Foto: Oliver Jung-Kostick

Generisches Femininum? Da fühle ich mich auch nicht mitgemeint!

Und als ich letztens Texte auf einer Universitätswebsite las, wo alles in der weiblichen Form ausgedrückt und Männer explizit „mitgemeint“ waren, spürte ich deutlich meine Empörung … Denn ich fühlte mich von dieser Form eben NICHT „mitgemeint“. Oft ist es ja ein Perspektivwechsel, der zu Erkenntnissen führt, obwohl das in meinem Fall eigentlich schon passiert war. Das Erlebnis verdeutlichte mir nur noch einmal mehr meine Beweggründe, dort zu gendern, wo es passt.

Warum diese Wut, wenn es ums Gendern geht?

Grausam finde ich diese unglaubliche Wut, die an dem Thema andockt. Bei dummen alten weißen Männern, die auch jung und/oder intensiver pigmentiert sein können, wundert sie mich nicht wirklich. Absolut verstörend ist für mich aber, wie viele Frauen (!) sich darüber aufregen, dass unter anderem FRAUEN wahrnehmbarer gemacht werden sollen … Für mich ist der Findungsprozess, wie wir gendern, noch lange nicht abgeschlossen. Ähnlich sieht es der Rat für deutsche Rechtschreibung. Es könnte ja auch so ausgehen, dass wir zu den altbekannten Formen zurückgehen – und doch nicht wirklich „zurück“: Weil wir unser Denken geändert haben und jetzt wirklich ALLE Menschen meinen, wenn wir Allgemeines sagen. Ohne die komplizierten internen Übersetzungsprozesse beim Lesen, die ich oben angesprochen habe.

Sprachwandel ist gut! Kein Grund für Drama …

Schließlich haben Wörter über die Jahrzehnte und Jahrhunderte immer wieder ihre Bedeutungen geändert – von der „Dirne“ angefangen über „blöde“ und und und. Nur noch mal zur Erinnerung: Die Welt hörte jeweils nicht auf, sich zu drehen … Veränderungen führten nicht zu Hungersnot, Teuerung oder Heuschreckenplagen biblischen Ausmaßes.
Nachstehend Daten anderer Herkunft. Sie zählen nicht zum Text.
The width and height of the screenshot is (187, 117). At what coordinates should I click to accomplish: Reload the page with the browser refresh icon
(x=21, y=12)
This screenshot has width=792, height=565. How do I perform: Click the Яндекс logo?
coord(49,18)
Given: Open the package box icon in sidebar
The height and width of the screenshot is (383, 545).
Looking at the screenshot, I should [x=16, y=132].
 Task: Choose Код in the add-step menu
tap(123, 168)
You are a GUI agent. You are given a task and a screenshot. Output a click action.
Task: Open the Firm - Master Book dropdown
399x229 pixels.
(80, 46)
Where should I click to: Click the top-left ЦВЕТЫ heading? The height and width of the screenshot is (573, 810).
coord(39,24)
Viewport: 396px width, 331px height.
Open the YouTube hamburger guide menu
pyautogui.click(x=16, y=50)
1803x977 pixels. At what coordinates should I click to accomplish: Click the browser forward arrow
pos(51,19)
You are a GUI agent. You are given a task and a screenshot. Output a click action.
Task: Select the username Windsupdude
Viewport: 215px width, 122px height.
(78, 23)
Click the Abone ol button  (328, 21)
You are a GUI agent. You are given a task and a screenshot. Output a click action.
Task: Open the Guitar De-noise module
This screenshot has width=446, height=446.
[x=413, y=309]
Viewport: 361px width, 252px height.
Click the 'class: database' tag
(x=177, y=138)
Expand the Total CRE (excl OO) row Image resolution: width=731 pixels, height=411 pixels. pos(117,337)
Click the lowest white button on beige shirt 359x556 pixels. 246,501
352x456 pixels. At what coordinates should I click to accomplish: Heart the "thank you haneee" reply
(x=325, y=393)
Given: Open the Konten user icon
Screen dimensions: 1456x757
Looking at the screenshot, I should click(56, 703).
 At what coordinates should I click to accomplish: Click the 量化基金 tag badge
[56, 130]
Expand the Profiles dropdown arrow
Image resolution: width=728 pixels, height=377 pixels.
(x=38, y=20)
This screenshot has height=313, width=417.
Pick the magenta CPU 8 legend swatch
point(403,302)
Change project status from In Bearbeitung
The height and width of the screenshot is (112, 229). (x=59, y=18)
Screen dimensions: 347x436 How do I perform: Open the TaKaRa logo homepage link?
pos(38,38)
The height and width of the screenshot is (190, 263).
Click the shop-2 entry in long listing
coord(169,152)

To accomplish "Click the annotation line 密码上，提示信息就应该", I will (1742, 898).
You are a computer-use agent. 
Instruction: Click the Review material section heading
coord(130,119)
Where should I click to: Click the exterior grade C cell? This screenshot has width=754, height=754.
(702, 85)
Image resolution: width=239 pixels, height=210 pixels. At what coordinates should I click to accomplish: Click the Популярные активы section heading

Vielleicht ein Appell, das eigene Drama-Niveau wegen des Genderns noch einmal in besonnenerer Stimmung zu revidieren und sich vielleicht dem Gedanken zu öffnen, dass Pluralität nicht das Ende der Welt ist.  

Ich bin gespannt, wohin sich das Thema entwickelt – und ob ich für meine AuftraggeberInnen noch mehr, vielleicht andere Formen des Genderns verwenden muss. Aber: Ich sehe das eher spielerisch. Als Herausforderung. Jedoch als eine, die mich nicht ÜBERfordert, sondern nur fordert und damit trainiert, beweglich zu bleiben.    

5 Fragen an Oliver Jung-Kostick

Eigentlich sollte der vorhergehende Text von Oliver nur eine kurze Einleitung werden und zu meinen Fragen an ihn überleiten – doch das Thema hat ihn spontan zu diesen – wie ich finde richtig spannenden – Reflexionen motiviert. Dennoch habe ich noch ein paar ergänzende Fragen an Oliver:  

1. Wie genau genderst du selbst und warum genau so?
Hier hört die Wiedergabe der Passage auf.